Image classification is not a hard topic anymore. Tensorflow has all the inbuilt functionalities that take care of the complex mathematics for us. Without knowing the details of the neural network, we can use a neural network now. In today’s project, I used a Convolutional Neural Network (CNN) which is an advanced version of the neural network. It condenses down a picture to some important features. If you worked with the FashionMNIST dataset that contains shirts, shoe handbags, etc., CNN will figure out important portions of the images. For example, if you see a shoelace, it might be a shoe, if there are a collar and buttons, that might be a shirt or if there is a handle, that might be a handbag.
The simple CNN we will build today to classify a set of images will consist of convolutions and pooling. Inputs get to modify in the convolution layers. You can put one or more convolutions depending on your requirement. Inputs go through several filters and those filters slice through the inputs to learn portions of an input such as the buttons of shirts, the handle of a handbag, or lace of a shoe. I am not going too deeper on it today. Because this article is for beginners.

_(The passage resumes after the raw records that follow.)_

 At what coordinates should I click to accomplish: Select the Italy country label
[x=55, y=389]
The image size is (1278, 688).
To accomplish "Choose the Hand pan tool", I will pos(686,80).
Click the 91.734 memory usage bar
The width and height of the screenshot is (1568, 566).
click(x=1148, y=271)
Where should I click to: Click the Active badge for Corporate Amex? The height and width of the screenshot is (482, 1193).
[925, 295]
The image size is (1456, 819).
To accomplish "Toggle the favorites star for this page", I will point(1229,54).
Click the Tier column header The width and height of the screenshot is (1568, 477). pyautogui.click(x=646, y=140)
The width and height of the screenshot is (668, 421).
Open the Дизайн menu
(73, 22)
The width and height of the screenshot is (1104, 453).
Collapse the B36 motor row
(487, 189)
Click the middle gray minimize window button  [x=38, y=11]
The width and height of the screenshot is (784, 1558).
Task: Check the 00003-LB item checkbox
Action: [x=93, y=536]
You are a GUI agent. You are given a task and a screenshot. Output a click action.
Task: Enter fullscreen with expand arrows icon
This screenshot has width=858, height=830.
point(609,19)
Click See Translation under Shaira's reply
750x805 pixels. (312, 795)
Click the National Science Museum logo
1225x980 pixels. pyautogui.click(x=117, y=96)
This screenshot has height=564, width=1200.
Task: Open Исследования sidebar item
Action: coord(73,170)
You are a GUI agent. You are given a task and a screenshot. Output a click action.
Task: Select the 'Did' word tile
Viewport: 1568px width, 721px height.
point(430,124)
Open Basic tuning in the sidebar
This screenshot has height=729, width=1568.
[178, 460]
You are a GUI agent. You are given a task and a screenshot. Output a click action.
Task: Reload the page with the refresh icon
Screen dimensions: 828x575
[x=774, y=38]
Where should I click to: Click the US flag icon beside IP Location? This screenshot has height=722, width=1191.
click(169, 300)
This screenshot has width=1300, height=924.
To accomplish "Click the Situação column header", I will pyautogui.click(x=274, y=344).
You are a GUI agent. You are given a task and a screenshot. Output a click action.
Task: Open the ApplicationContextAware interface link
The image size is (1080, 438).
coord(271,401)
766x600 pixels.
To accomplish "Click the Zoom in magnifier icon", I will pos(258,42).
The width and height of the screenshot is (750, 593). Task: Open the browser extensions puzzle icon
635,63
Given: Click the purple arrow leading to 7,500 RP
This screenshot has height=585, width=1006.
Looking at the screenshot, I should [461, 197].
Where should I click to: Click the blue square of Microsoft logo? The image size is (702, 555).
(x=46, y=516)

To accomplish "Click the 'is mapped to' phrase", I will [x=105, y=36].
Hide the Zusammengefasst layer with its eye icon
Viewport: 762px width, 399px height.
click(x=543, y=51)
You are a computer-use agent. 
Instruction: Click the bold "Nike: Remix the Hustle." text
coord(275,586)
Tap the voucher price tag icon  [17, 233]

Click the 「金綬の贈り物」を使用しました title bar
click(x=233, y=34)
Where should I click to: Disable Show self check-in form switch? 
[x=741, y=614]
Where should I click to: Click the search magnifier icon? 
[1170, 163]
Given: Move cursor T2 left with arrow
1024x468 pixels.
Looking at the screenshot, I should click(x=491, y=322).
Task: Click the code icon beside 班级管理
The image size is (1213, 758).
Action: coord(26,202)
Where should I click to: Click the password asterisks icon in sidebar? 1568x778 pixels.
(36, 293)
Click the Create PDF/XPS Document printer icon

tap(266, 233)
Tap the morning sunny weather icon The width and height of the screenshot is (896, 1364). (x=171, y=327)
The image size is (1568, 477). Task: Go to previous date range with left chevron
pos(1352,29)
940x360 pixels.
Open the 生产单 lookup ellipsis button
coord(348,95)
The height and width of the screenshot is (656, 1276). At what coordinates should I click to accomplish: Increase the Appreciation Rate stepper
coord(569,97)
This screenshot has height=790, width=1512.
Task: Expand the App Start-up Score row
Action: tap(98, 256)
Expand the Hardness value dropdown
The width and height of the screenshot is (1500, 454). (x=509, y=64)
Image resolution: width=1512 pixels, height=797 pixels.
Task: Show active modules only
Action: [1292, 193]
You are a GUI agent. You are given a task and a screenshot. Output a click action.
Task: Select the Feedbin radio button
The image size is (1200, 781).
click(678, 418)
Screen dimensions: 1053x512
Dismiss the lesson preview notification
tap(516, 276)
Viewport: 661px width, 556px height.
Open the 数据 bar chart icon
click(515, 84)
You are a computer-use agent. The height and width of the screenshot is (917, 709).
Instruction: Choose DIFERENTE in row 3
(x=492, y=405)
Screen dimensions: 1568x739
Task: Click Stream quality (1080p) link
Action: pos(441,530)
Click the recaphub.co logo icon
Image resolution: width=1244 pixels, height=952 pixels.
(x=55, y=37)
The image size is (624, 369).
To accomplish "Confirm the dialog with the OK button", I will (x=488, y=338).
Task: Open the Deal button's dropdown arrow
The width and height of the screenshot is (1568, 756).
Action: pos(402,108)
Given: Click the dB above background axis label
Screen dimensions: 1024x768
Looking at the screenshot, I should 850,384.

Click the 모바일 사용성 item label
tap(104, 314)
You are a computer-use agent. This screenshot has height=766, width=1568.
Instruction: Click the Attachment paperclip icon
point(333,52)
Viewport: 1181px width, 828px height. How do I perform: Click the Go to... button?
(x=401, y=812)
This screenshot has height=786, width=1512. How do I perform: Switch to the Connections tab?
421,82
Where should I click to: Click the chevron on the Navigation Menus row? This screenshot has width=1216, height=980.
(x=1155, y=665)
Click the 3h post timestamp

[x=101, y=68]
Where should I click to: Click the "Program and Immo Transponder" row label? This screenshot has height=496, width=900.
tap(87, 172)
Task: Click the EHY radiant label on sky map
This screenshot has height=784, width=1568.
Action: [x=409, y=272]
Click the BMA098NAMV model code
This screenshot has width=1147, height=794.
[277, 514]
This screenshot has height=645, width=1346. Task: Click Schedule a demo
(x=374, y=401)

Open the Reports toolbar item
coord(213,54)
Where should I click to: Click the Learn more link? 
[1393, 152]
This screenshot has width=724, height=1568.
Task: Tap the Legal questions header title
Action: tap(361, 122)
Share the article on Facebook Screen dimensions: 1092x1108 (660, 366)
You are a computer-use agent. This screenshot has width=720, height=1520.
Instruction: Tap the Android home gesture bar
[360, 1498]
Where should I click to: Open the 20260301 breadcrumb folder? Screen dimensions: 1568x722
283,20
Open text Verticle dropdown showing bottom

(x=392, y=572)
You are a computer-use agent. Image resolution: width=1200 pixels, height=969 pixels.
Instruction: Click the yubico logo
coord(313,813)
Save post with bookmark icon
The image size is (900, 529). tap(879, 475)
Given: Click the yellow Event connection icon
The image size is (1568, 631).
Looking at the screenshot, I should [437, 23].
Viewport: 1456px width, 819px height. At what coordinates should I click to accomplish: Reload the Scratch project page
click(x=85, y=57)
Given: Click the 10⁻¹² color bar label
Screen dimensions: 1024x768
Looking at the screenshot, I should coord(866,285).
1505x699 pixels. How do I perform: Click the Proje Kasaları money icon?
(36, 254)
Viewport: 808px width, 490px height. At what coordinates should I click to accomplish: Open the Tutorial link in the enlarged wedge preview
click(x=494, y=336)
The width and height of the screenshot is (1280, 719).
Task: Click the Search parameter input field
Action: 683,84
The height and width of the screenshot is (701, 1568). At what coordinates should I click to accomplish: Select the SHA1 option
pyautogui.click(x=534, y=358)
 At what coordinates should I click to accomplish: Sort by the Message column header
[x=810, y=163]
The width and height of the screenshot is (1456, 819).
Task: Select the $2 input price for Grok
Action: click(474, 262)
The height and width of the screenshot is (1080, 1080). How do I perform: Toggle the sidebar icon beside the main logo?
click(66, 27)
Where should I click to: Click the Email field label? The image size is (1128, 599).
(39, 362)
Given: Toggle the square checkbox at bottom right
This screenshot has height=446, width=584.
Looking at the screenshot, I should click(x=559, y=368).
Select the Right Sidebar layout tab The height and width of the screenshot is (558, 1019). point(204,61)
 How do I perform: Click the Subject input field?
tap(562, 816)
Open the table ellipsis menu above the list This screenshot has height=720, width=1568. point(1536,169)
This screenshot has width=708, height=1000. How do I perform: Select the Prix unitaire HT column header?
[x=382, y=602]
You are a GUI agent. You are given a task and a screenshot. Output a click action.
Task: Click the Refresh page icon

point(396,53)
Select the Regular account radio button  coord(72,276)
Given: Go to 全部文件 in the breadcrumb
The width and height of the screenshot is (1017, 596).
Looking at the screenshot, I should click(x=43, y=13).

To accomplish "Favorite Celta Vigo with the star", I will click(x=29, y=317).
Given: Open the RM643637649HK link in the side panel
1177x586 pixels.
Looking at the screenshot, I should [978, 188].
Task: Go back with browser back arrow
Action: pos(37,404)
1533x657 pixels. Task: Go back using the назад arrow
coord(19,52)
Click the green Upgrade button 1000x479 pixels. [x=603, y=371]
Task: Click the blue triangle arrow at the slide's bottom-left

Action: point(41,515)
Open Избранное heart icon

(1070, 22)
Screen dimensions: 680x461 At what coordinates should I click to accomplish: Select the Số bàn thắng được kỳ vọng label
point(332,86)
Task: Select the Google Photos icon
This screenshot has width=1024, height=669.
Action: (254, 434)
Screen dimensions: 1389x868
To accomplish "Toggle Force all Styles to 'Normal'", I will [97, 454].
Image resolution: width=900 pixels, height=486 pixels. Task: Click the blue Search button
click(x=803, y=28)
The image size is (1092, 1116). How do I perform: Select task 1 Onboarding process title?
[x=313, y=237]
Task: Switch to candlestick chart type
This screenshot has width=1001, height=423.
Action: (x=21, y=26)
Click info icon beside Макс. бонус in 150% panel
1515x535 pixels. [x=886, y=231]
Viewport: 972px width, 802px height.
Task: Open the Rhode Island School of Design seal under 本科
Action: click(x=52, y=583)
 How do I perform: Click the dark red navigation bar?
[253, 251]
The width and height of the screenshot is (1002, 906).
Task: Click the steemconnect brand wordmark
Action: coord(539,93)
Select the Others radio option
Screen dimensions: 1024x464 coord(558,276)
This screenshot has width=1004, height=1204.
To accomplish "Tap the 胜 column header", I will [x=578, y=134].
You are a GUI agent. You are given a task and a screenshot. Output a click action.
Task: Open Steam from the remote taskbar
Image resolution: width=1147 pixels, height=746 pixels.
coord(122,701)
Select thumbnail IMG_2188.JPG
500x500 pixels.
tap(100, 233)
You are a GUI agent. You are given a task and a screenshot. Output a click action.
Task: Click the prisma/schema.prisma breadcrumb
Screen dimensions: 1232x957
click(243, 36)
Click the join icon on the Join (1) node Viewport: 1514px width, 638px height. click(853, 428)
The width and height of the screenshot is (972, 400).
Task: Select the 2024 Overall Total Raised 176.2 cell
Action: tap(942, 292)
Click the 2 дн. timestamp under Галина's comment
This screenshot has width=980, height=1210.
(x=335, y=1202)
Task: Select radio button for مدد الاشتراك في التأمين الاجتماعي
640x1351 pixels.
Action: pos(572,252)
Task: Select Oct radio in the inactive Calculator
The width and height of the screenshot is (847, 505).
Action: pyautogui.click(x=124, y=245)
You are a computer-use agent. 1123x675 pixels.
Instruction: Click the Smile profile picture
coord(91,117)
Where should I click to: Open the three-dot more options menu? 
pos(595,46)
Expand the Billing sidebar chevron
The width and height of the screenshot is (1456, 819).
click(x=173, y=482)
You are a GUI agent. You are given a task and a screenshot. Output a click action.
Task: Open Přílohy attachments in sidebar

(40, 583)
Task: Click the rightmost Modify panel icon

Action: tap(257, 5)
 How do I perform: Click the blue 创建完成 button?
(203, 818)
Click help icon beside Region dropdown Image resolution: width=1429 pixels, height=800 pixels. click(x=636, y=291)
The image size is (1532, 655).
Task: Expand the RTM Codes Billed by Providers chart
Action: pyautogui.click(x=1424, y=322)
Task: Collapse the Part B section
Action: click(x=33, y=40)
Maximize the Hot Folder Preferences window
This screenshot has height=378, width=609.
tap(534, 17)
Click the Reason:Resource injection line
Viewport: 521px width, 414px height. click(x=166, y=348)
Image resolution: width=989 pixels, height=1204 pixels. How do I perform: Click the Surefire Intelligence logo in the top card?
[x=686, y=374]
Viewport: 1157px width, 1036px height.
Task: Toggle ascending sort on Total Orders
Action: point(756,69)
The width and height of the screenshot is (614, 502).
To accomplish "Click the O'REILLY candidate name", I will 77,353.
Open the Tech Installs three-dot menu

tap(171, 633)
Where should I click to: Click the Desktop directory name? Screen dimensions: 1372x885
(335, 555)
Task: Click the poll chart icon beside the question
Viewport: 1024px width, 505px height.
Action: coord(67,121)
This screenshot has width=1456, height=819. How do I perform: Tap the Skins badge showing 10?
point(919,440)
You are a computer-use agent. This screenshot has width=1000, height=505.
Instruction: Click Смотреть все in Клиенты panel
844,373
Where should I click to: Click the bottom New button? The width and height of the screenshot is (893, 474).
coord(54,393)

Pooling is another very important part of CNN. Pooling works on each local region like convolutions but they do not have filters and it is a vector to scalar transformation. The simply compute the average of the region and recognize the pixels with the highest intensity and eliminate the rest. A 2 x 2 pooling will reduce the size of feature maps by a factor of 2. Even if you don’t know the mathematical part of it, you can still solve a deep learning problem. I will explain every line of code for that. Nowadays we have such rich libraries to perform all this amazing work without even knowing much math or coding. Let’s dive in.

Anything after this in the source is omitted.